SOURCE

──────────────────────────────

Re: [R] Multiple sets of proportion tests

David Winsemius Sat, 25 Nov 2017 09:51:59 -0800

> On Nov 24, 2017, at 3:35 PM, Allaisone 1 <allaiso...@hotmail.com> wrote:
> 
> Thank you for clarifying this point but my main question was about how to 
> modify my code to do the analysis correctly.


You need to first clarify what your proposed statistical hypothesis might be. 
If you are doing prop.test on 300 columns you have a serious multiple 
comparisons issue in your analysis plan that you have not recognized. Removing 
the columns that "fail" a test set at nominal level of 0.05 is statistical 
malpractice.


> The code I mentioned :-
> 
> MyResults <- apply(Mydata, 2, function(x)prop.test(Mydata,c(200,100))


The code as written appears to have the obvious error of using `Mydata` as an 
argument inside the prop.test function. Should almost certainly be `x` instead. 
(I suspect the length of the 'x'-argument to prop.test will be on the order of 
200 and the length of n is 2, hence the error.)

──────────────────────────────

RECORDED INFORMATION
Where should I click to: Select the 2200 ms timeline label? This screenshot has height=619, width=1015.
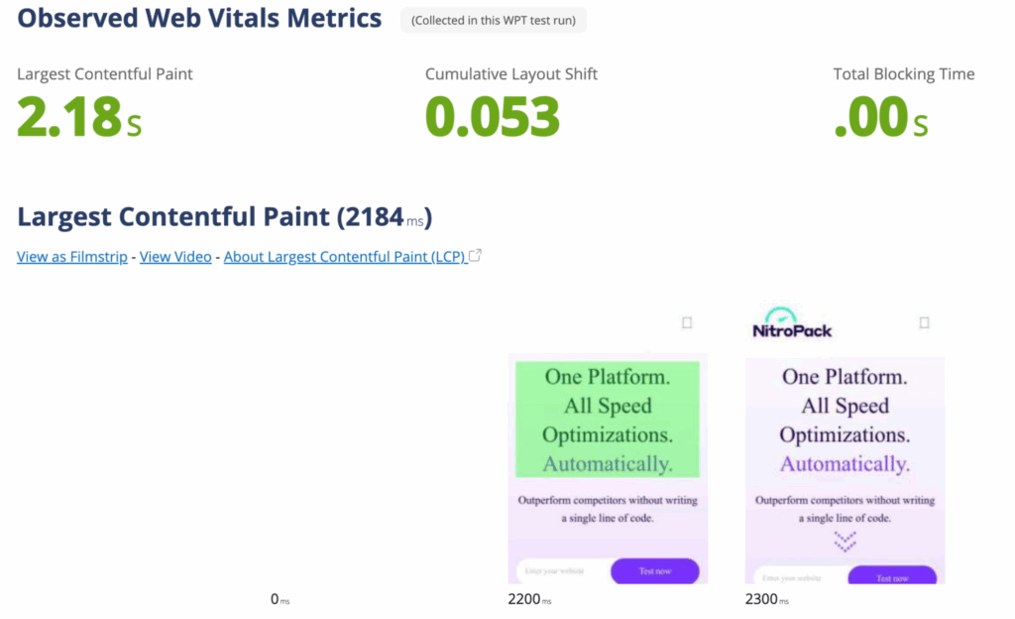pos(529,599)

──────────────────────────────

WHAT YOU ARE ASKED TO DO
Print the passage of the proportion-test reply that opens with the words containing "You need to" and closes with "malpractice.", copied word for word. The listing has no connection to the forum reply about proportion tests.

SOLUTION FOR THIS EXERCISE
You need to first clarify what your proposed statistical hypothesis might be. 
If you are doing prop.test on 300 columns you have a serious multiple 
comparisons issue in your analysis plan that you have not recognized. Removing 
the columns that "fail" a test set at nominal level of 0.05 is statistical 
malpractice.